**Exercise description:** Can you put the lines of the items below into a JSON list of strings, one string per line with blank lines left out, covering only the span from the line with "Given: Click the" through the line with "I will point(164,288).", both included?

**Information provided:**
····················

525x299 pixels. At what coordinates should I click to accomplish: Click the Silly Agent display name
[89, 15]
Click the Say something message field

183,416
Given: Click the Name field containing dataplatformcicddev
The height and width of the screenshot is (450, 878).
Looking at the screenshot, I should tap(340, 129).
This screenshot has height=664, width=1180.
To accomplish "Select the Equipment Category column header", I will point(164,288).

····················

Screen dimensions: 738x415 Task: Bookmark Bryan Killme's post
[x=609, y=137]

····················

**Worked answer:**
[
  "Given: Click the Name field containing dataplatformcicddev",
  "The height and width of the screenshot is (450, 878).",
  "Looking at the screenshot, I should tap(340, 129).",
  "This screenshot has height=664, width=1180.",
  "To accomplish \"Select the Equipment Category column header\", I will point(164,288)."
]